The name Maxwell should ring a bell for those familiar with Linfield. Maxwell Field, the home of Linfield football and track & field teams since 1928, sits on land which Billy’s father, J.O. Maxwell, donated to the college.
For about a third of a century in the early to mid-1900s, J.O. Maxwell’s children or grandchildren were continuously enrolled at Linfield, according to "Bricks without Straw," the 1938 historical retrospective of the birth of Linfield entitled by Jonas “Steine” Jonasson. Of J.O. Maxwell’s 10 children, nine attended Linfield and family members estimate about half of them earned college degrees.
Billy started classes when the school was known as McMinnville College, and by the time he graduated in 1924, it had changed its name to Linfield College. He joined the Linfield Board of Trustees in 1929 and served in that capacity for nearly 50 years.
Billy earned a bachelor’s degree in mathematics and initially taught math at McMinnville High School before becoming school principal at age 27, a position he held until 1946.
In 1941, he served as a farm labor assistant for the federal government and was one of the first to organize work platoons for that at one time had 2,900 workers helping with the fall farm harvest.
Billy admired athletes and attended Linfield sports events religiously. Seeing Billy near the west entrance to old Riley Gymnasium became an expected, natural sight.
Billy was the definition of a consummate Linfield sports fan. In his fandom heyday, you could depend on seeing Billy sitting in his car watching Wildcat football games on the roadway next to Maxwell Field. He attended Linfield baseball games on campus and, despite his disability, helped drive Linfield teams to many away basketball and baseball games, too.
Former Linfield basketball coach Ted Wilson once said of Billy, “If his car wasn’t at football team practice, he had to have a pretty good excuse for not being there.”
Wilson’s statement sums up Billy’s dedication and attitude toward Linfield Athletics. The man was always around; rain or shine, win or lose, practice or play, Billy was there. He was Linfield’s No. 1 booster.
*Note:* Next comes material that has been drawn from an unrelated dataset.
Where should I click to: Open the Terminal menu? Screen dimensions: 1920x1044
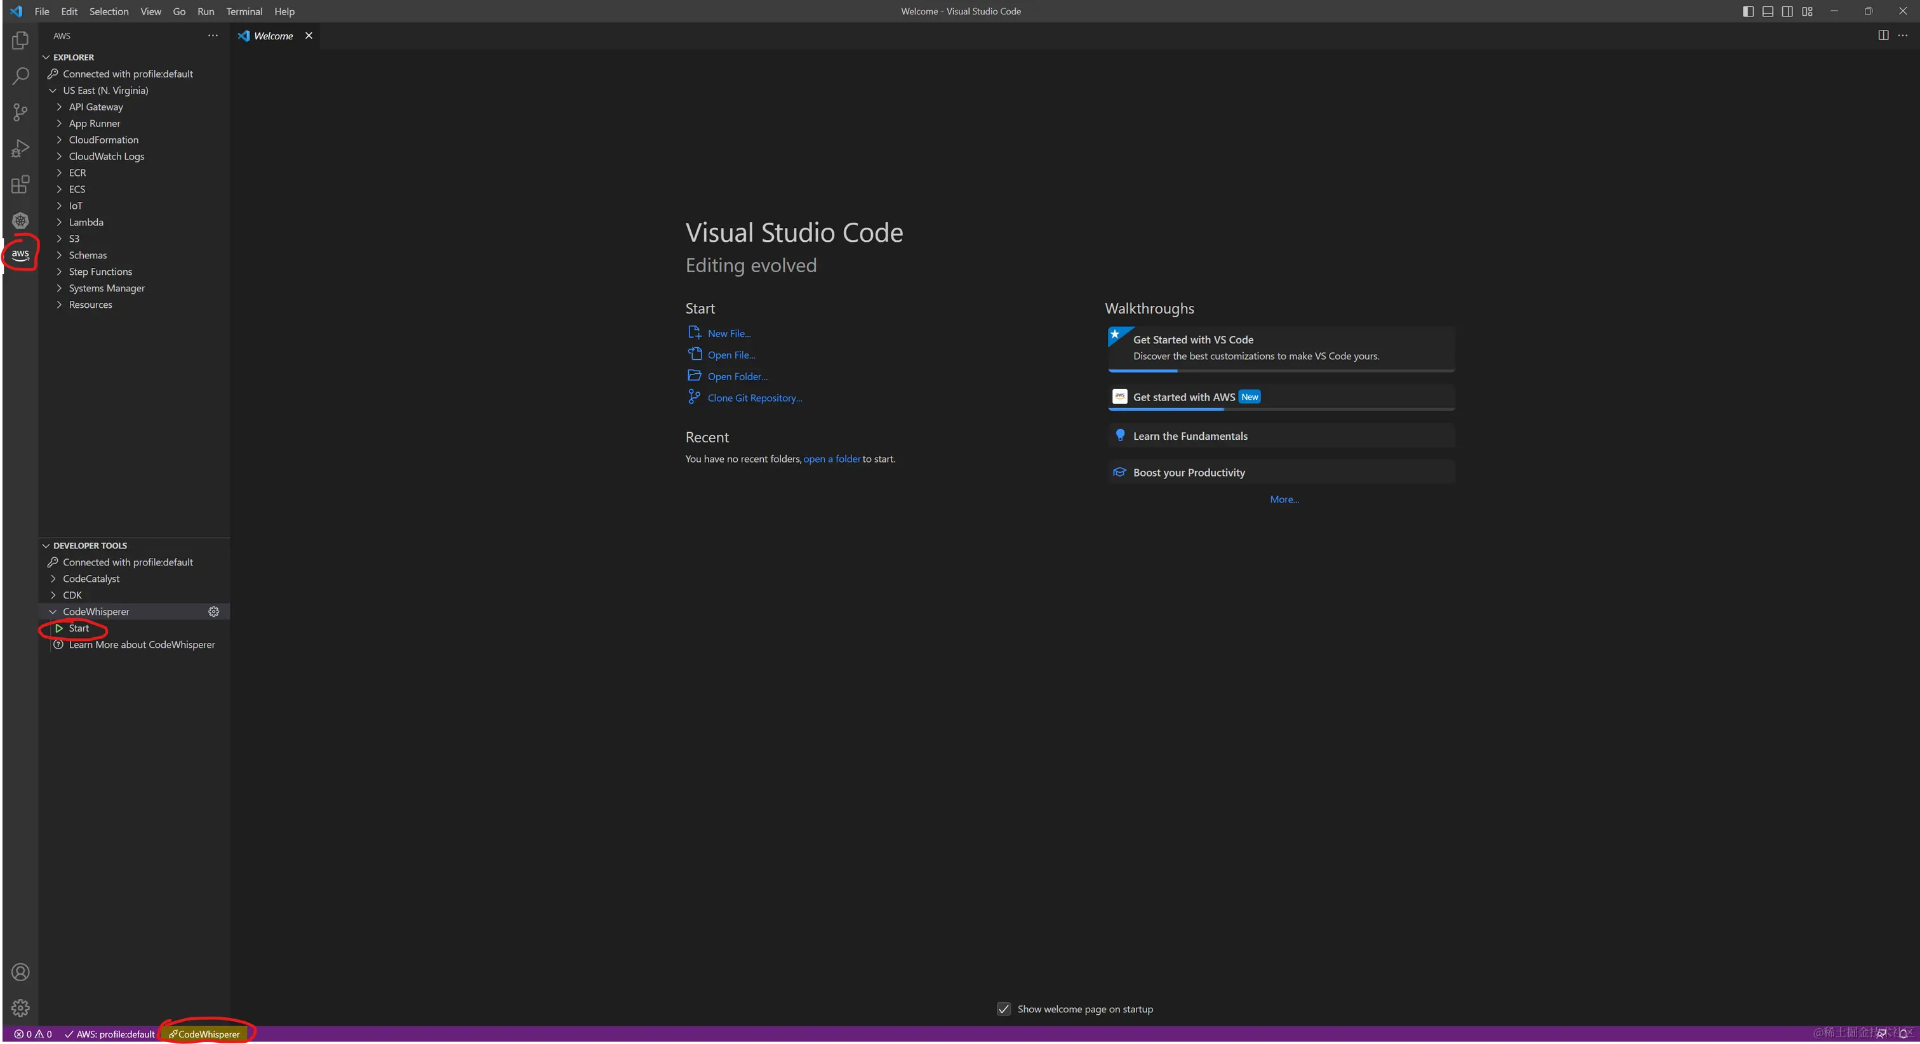[244, 11]
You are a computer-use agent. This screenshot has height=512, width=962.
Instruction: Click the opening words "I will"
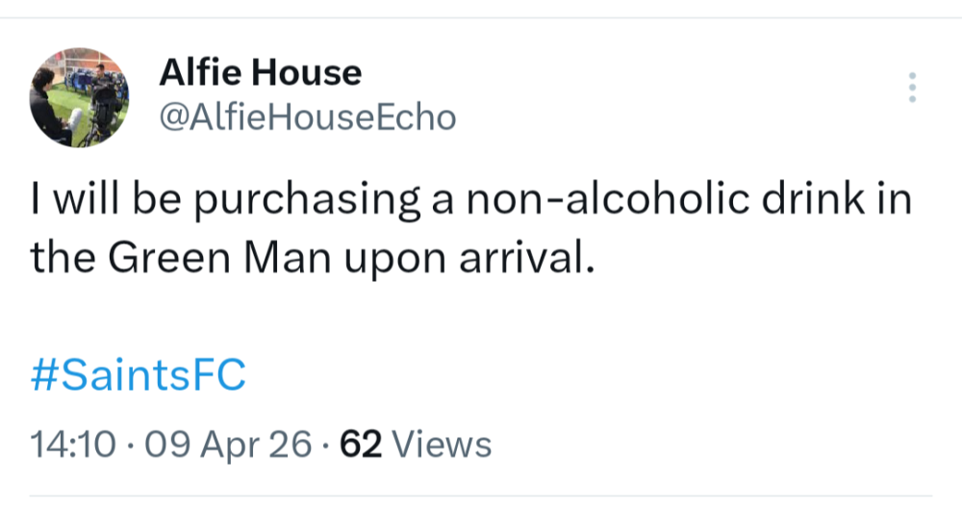click(73, 204)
But Billy did more than just watch games. One of his favorite pastimes was serving as scoreboard and score clock operator at Linfield home basketball and baseball games for 54 years.
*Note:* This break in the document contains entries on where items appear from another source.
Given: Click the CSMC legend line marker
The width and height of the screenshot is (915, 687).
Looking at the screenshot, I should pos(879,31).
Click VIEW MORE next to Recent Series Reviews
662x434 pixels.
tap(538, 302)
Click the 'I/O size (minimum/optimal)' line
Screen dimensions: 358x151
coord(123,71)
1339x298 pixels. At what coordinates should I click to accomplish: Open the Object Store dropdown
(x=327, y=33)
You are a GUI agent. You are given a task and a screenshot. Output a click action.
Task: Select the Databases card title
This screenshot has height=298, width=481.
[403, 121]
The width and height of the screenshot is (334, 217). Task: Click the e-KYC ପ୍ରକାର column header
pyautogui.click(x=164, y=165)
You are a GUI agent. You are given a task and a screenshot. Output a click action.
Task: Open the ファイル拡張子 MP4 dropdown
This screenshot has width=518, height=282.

Legendary Oregon Journal sports writer George Pasero quoted Billy in 1970 as saying, “I started timing men’s basketball games in 1920. I timed every home game that Ted Wilson-coached teams have played.”
Said longtime friend Dusty Woods: “Billy never missed a game, except when he was sick.”
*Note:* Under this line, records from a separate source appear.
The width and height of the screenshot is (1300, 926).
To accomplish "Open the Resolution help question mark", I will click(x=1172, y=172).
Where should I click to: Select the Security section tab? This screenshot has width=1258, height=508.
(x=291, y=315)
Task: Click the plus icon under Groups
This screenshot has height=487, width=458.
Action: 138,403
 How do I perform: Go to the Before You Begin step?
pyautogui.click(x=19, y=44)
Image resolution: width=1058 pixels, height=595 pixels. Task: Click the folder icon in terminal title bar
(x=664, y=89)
When he died in 1976 at age 73, Linfield lost one of its most loyal friends.
Not only did Billy contribute his free time to Linfield Athletics, he was an important financial donor and vocal fundraiser.
Just after he graduated, Billy and another donor paid the necessary financial guarantee to bring the men’s basketball team of Whitman College from Walla Walla to McMinnville for two games in the 1925-26 season.
Forty-five years later when former track and field coach John Knight first arrived at Linfield, he was unhappy with the track facility, which was cinder at the time.
Said Knight: “Billy inspired me to work and quit complaining about things. We needed an all-weather track and Billy helped make it a reality.”
Not only did Billy convince Knight to work on raising money for a new rubberized track, he volunteered to supervise the effort and launched the campaign by donating the first $1,000. The project was completed in 1972.
His generosity and commitment to Linfield athletic facilities is not surprising, considering his father donated the property to the college that Maxwell Field was established on.
Five years after he had graduated, Billy was appointed to serve on the Linfield Board of Trustees, a position he held until his death in 1976 at age 73.
Billy’s commitment to his community extended beyond Linfield. The list of those he served includes:
52 years as a member of the First Baptist Church
41 years as a member of the McMinnville Kiwanis Club
25 years with the local Boy Scouts Troop
18 years as McMinnville High School principal
4 years as Yamhill County Assessor
And many years as President of the McMinnville Quarterback Booster Club
Billy’s pleasant disposition and good humor, coupled with his refusal to recognize as a handicap the crippling effect of his early age polio attack, cultivated a world of friends. In a long, active life, he contributed much to the youth with whom he loved to work with, and the community institutions and organizations he ably served.
In summing up Billy’s life at his 1976 memorial service, the Rev. Bernie Turner said “Some of us are handicapped. Billy simply was not.”
While living in McMinnville, Billy and his late wife, Hilda, who also graduated from Linfield, raised two children, Harold and Donna.